Remember, at Smartblood, we don't believe in quick fixes. True health requires a patient, phased approach. Always start with your GP to rule out medical conditions. Use our free resources to track your symptoms, and if you find yourself stuck or confused by conflicting symptoms, consider our structured testing.

Our Scientific Studies hub contains further information on how dietary changes based on IgG guidance have helped many individuals manage irritable bowel syndrome and other chronic issues.

Ready to take the next step and stop the guesswork? The Smartblood Food Intolerance Test provides a comprehensive analysis of 260 foods and drinks for £179.00. Use the code ACTION at checkout for a 25% discount (if currently available on our site) and receive your priority results within 3 working days of the lab receiving your sample.

FAQ

1. Is gluten intolerance the same as coeliac disease?

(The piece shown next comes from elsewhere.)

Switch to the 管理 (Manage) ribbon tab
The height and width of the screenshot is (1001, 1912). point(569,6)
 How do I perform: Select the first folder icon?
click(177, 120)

No. Coeliac disease is an autoimmune condition where the body attacks its own tissues when gluten is consumed, causing permanent damage to the small intestine. Gluten intolerance (or non-coeliac gluten sensitivity) causes similar symptoms but without the same autoimmune markers or intestinal damage. You should always consult your GP to rule out coeliac disease before changing your diet.

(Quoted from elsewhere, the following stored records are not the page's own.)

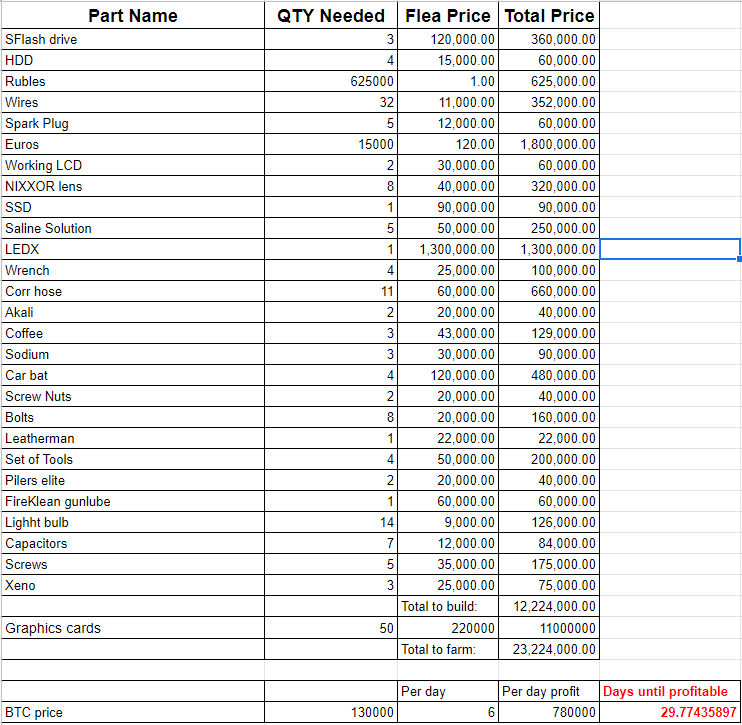Select the BTC price value 130000

coord(331,713)
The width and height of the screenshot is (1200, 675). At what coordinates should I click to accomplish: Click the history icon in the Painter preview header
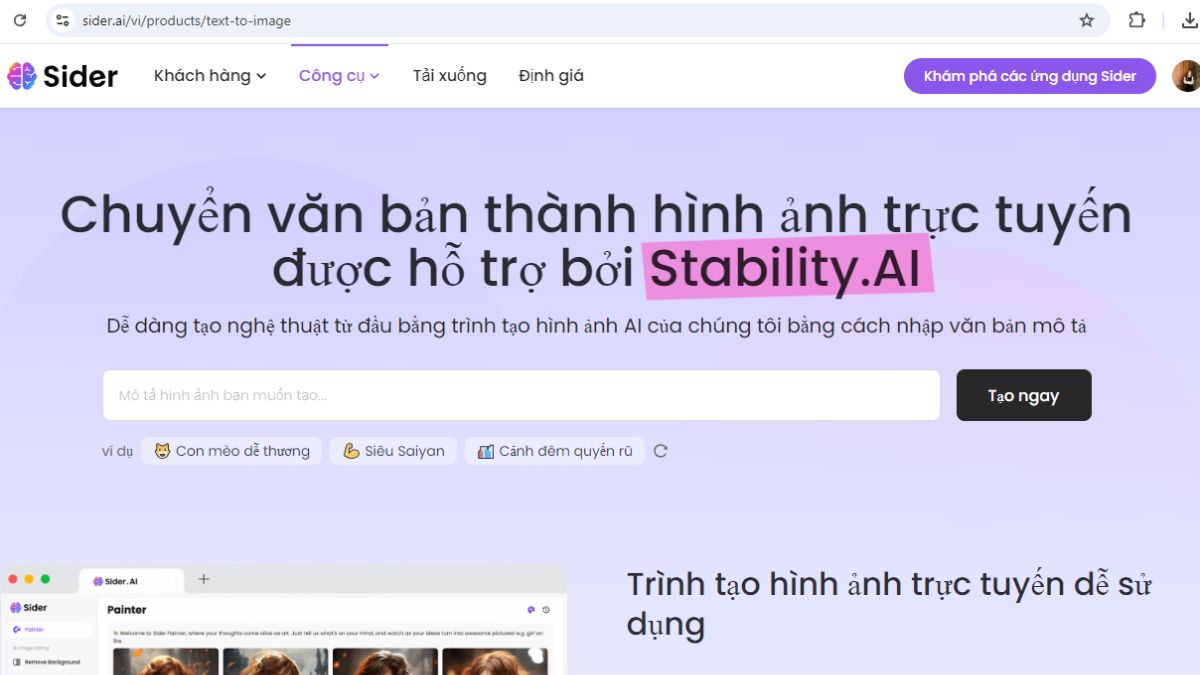[546, 609]

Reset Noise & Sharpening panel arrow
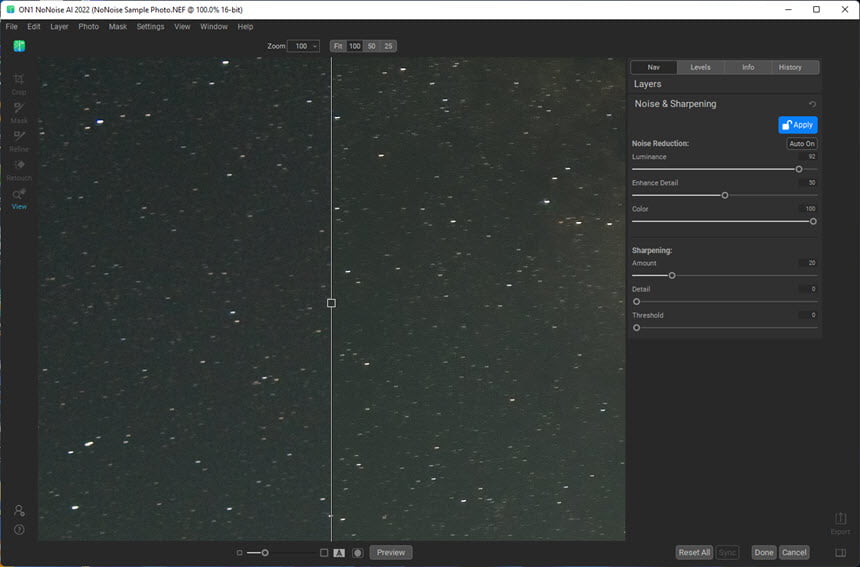(x=812, y=104)
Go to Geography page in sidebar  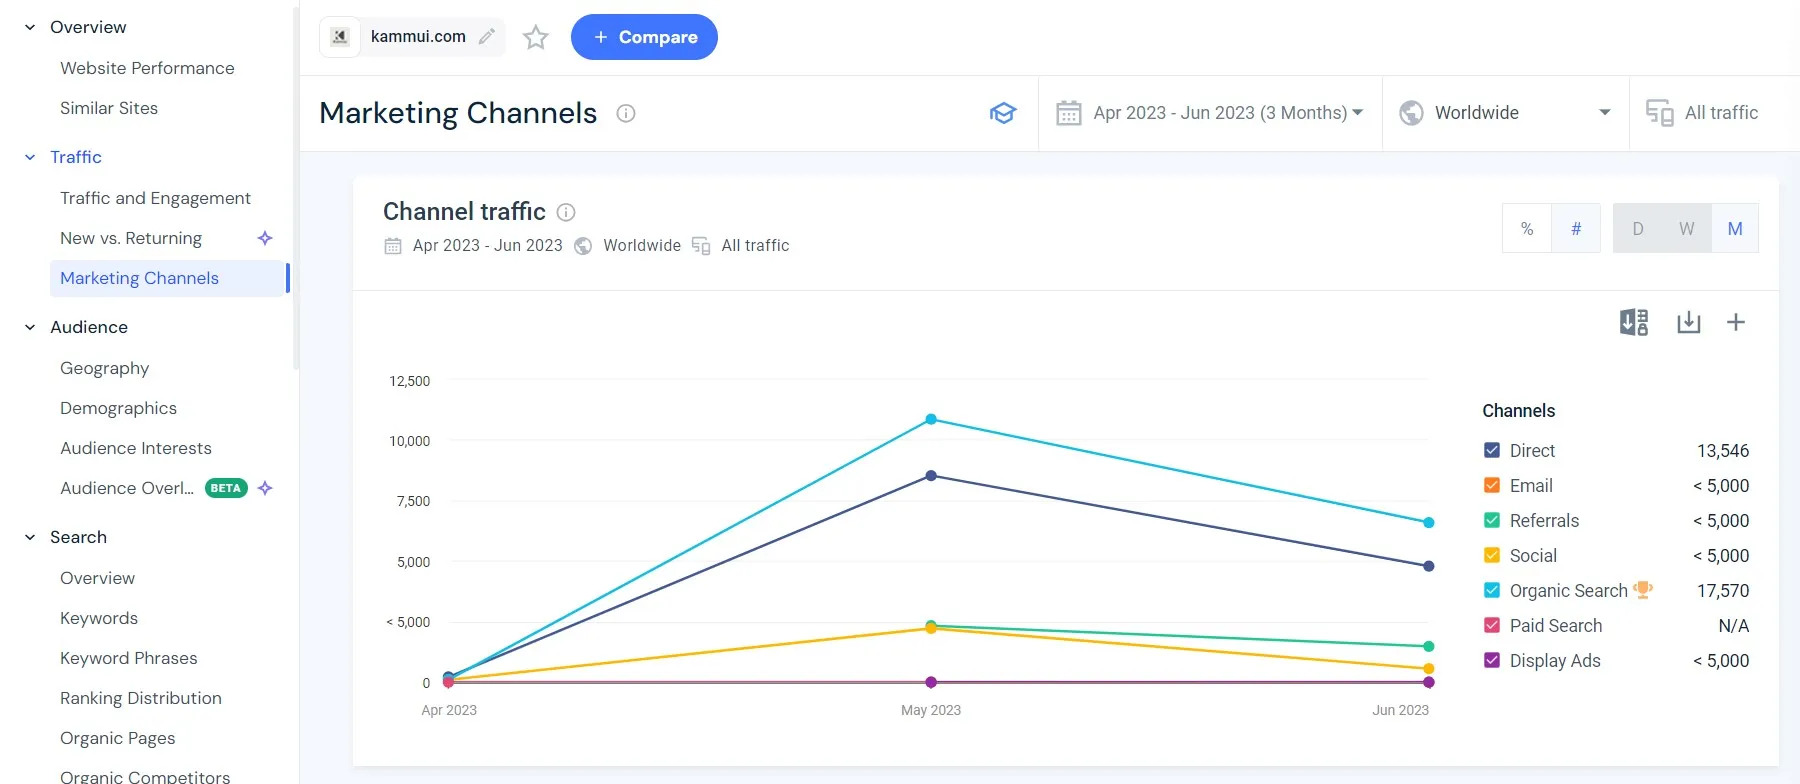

2. Can I just use an IgG test to diagnose a wheat allergy? No. Our Smartblood Food Intolerance Test is not an allergy test. Allergies involve IgE antibodies and require a different clinical approach, often involving a skin-prick test or specific IgE blood tests via a GP or allergist. If you suspect an allergy, do not rely on intolerance testing.

3. Why do I feel better when I cut out bread, but my test says I'm not sensitive to wheat? There are several reasons for this. You might be reacting to another ingredient in the bread, such as yeast, or you may have an issue with FODMAPs (fermentable carbohydrates). Our test looks at 260 different items to help you identify these other potential triggers. If you have questions about your specific results, you can contact us for support.

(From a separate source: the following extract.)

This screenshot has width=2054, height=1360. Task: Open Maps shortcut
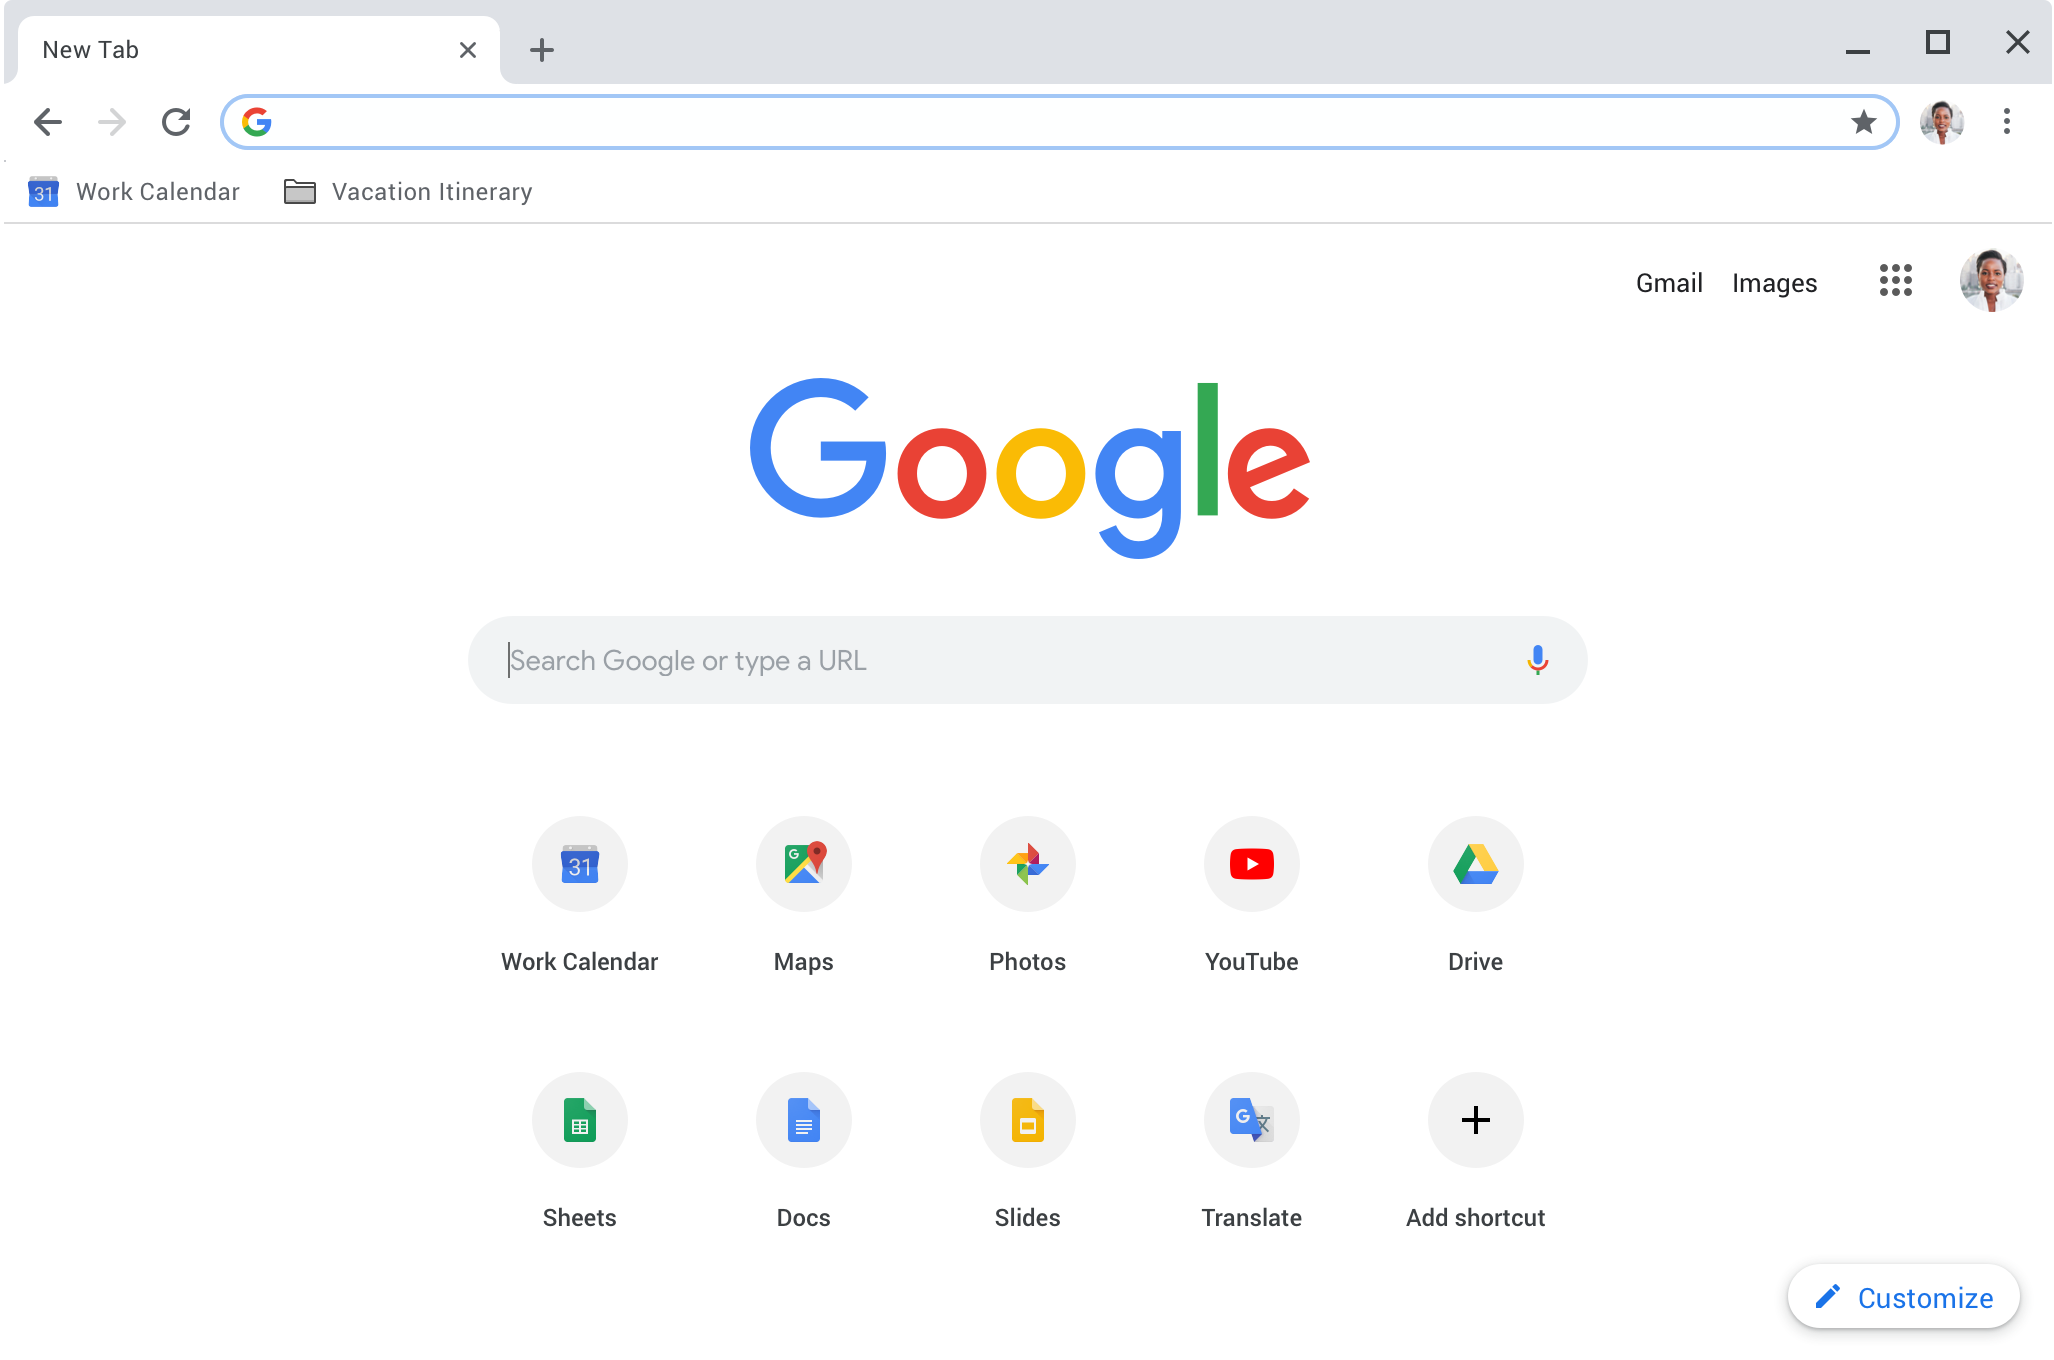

4. Do I have to stop eating gluten forever? Not necessarily. Unlike coeliac disease, which requires a lifelong strict diet, an intolerance may change over time. Many people find that after a period of elimination (usually 3–6 months), they can reintroduce small amounts of certain foods without symptoms. Our testing is designed to guide this reintroduction process more effectively.

Medical Disclaimer

The information provided in this article is for educational and informational purposes only and does not constitute medical advice. You should always consult with a GP or qualified healthcare professional before making significant changes to your diet or lifestyle, especially if you have underlying health conditions. Smartblood testing is a food intolerance test (IgG), not a food allergy test (IgE), and it does not diagnose coeliac disease or any other medical condition. If you experience symptoms of a severe allergic reaction—such as swelling of the lips, tongue, or throat, difficulty breathing, or anaphylaxis—seek urgent medical attention immediately by calling 999 or attending A&E.